2. Planning foundations
 

 

2.3.3     Civil Code, Criminal Code and Administrative Offences Act

Noise as an aspect of civil law is treated in the German Civil Code (Bürgerliches Gesetzbuch, BGB) (available in German), especially in the following articles:

§ 906 (Impacts from the neighbouring plot)
"The owner of a plot of land cannot prohibit the impacts of gases, vapours, smells, smoke, soot, heat, noises, vibrations and such coming from another plot insofar as these impacts do not or only insignificantly impair the use of the plot of land. The same applies to a significant impairment by a customary use of the other plot which cannot be prevented by economically reasonable measures. If the owner must hereafter tolerate an impact, he can demand an appropriate financial compensation from the user of the other plot if the impact impairs the customary use of the plot or its proceeds beyond reasonable measure. ..."
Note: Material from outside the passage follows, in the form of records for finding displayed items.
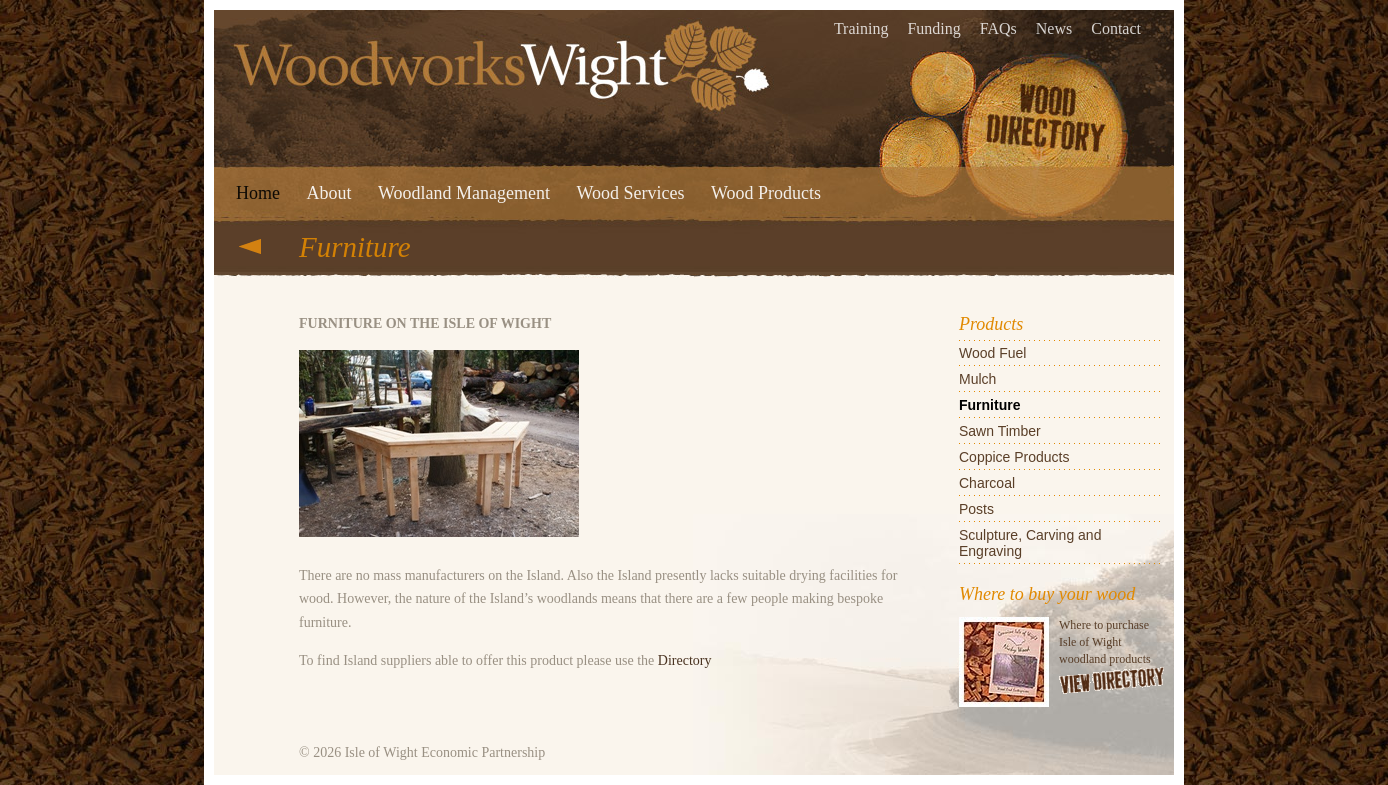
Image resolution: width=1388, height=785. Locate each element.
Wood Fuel (992, 353)
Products (991, 324)
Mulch (977, 379)
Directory (685, 660)
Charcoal (987, 483)
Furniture (989, 405)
§ 1004 (Right to an injunction)
"If the ownership is impaired other than by removal or withholding of the possession, the owner can demand remedy of the impairment from the interferer. If there are other impairments, the owner may seek a prohibitory injunction. This right is excluded if the owner is obliged to tolerate the impairment."

Various legal rulings on the reasonableness of noise from sports facilities and traffic, which may have a similar impact like an inverse condemnation, had a major influence on the regulations on traffic noise protection (see section 3.1).
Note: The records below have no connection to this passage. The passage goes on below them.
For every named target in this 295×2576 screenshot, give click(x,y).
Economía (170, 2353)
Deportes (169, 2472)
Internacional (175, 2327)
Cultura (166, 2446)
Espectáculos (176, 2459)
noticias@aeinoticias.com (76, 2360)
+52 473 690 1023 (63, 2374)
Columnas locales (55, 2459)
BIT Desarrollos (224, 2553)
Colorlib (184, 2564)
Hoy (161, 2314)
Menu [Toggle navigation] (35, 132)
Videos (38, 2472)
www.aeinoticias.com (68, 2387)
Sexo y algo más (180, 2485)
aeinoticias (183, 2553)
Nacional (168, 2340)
Emitters of noise can be prosecuted. The 18th amendment to the Criminal Code (Strafgesetzbuch, StGB) includes a section on "Crimes Against The Environment", with § 325, § 325a (Air Pollution and Noise) replacing § 63 (Offences) of the Federal Immission Control Act.

According to § 325a para. 1 of the Criminal Code "whoever, in the operation of a facility, especially a plant or machine, in violation of duties under administrative law, causes noise which is capable of harming the health of another outside of the area belonging to the facility, shall be punished with imprisonment for not more than three years or a fine". This shall not apply to motor vehicles, rail vehicles, aircraft or watercraft.
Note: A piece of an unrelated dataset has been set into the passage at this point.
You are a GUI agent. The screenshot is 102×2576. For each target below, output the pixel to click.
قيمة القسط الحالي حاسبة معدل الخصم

In the case of noise as a consequence of individual behaviour, § 117 (Inadmissible noise) of the Administrative Offences Act (Gesetz über Ordnungswidrigkeiten, OWiG) (available in German) is to be applied. It reads as follows:

"Anyone who, without justified reason and to an inadmissible or avoidable extent, causes noise which is capable of annoying the general public or the neighbourhood substantially or of harming the health of another commits an administrative offence."

Such offences are punished with a fine.

For the selection of the administrative treatment of remedial measures it is important to make a distinction between noise caused by an installation and noise caused by individual behaviour as the ordinances of the Federal Immission Control Act are to be applied in the first case and those of the Administrative Offences Act in the second. In the context of noise from sports and leisure facilities, restaurants and amusement parks for example it is hardly possible to separate purely technical operational noise from the visitors' activities, cheers and roars (see chapter 5 and section 6.4). This why city planning must never neglect the social aspects determined by individual behaviour in connection with intended uses.